Skip to contents

tests whether connected actors have similar attributes (homophily). calculates the correlation between attribute similarity and tie presence, with support for multiple similarity metrics and significance testing.

Usage

homophily(
  netlet,
  attribute,
  method = "correlation",
  threshold = 0,
  signed_handling = c("abs", "drop_negative", "preserve_sign"),
  significance_test = TRUE,
  n_permutations = 1000,
  alpha = 0.05,
  other_stats = NULL,
  ...
)

Arguments

netlet

a netify object containing network data.

attribute

character string specifying the nodal attribute to analyze.

method

character string specifying the similarity metric:

"correlation"

negative absolute difference for continuous data (default)

"euclidean"

negative euclidean distance for continuous data

"manhattan"

negative manhattan/city-block distance for continuous data

"cosine"

cosine similarity for continuous data

"categorical"

binary similarity (0/1) for categorical data

"jaccard"

jaccard similarity for binary/presence-absence data

"hamming"

negative hamming distance for categorical data

threshold

numeric value or function to determine tie presence in weighted networks. if numeric, edges with weights > threshold are considered ties. if a function, it should take the network matrix and return a logical matrix. default is 0 (any positive weight is a tie). common values: 0 (default), mean(weights), median(weights), or quantile-based thresholds. for pre-binarized networks, consider using mutate_weights() first.

signed_handling

character. strategy for signed (negative-weight) edges:

"abs"

(default) take absolute values before thresholding so any tie magnitude – positive or negative – can become a connection.

"drop_negative"

set negative weights to zero before thresholding (positive ties only).

"preserve_sign"

treat any non-zero entry (positive or negative) as a connection; threshold is ignored for sign decisions.

ignored when the network has no negative weights.

significance_test

logical. whether to perform a dyad-level permutation test. default TRUE.

n_permutations

number of permutations for significance testing. default 1000.

alpha

significance level for confidence intervals. default 0.05.

other_stats

named list of custom functions for additional statistics.

...

additional arguments passed to custom functions.

Value

data frame with homophily statistics per network/time period:

net

network/time identifier

layer

layer name

attribute

analyzed attribute name

method

similarity method used

threshold_value

threshold used for determining ties (na for binary networks)

homophily_correlation

correlation between similarity and tie presence (binary: tie/no tie)

mean_similarity_connected

mean similarity among connected pairs (weight > threshold)

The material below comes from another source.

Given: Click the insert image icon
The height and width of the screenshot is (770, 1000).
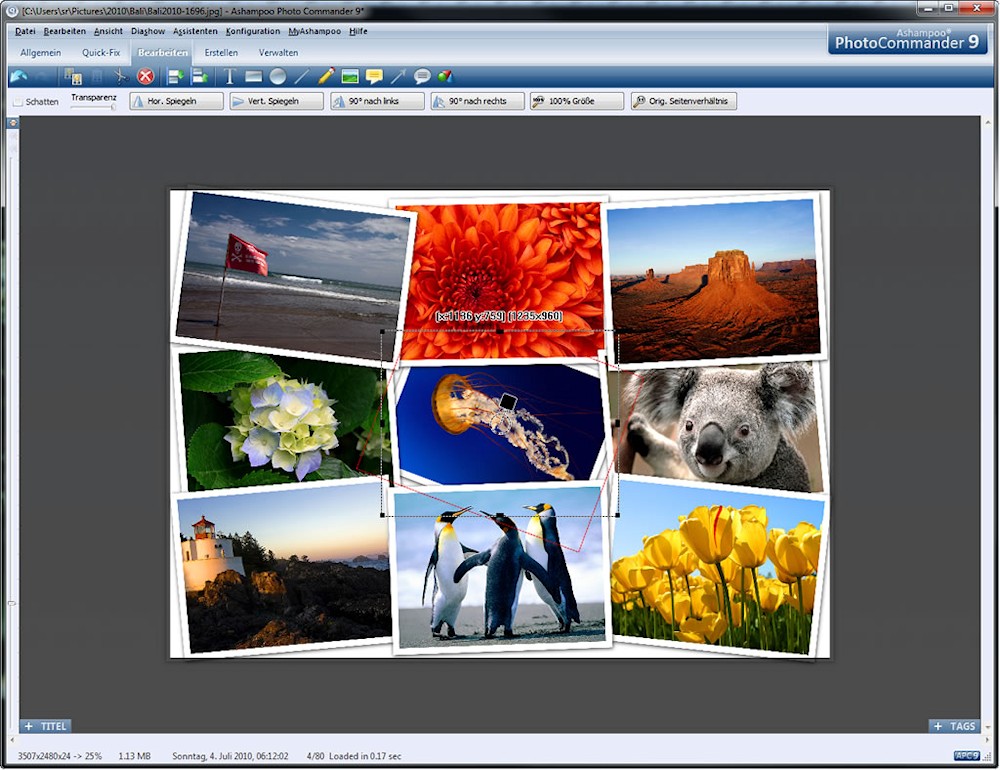Looking at the screenshot, I should (x=350, y=76).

mean_similarity_unconnected

mean similarity among unconnected pairs (weight <= threshold or missing)

similarity_difference

difference between connected and unconnected mean similarities

p_value

permutation test p-value

ci_lower, ci_upper

confidence interval bounds

n_connected_pairs

number of connected pairs

n_unconnected_pairs

number of unconnected pairs

Details

auto-promotion to categorical:

if you leave method at its default and pass a character, factor, or logical attribute, homophily() will switch to method = "categorical" automatically and inform you once per attribute. this avoids the c++-level error that would otherwise come from feeding non-numeric data to the correlation-based similarity routine. pass method = "categorical" (or any other explicit choice) to silence the message.

similarity metrics:

for continuous attributes:

  • correlation: based on absolute difference, good general purpose metric

  • euclidean: similar to correlation for single attributes

  • manhattan: less sensitive to outliers than euclidean

  • cosine: useful for normalized data or when sign matters

for categorical/binary attributes:

  • categorical: simple matching (1 if same, 0 if different)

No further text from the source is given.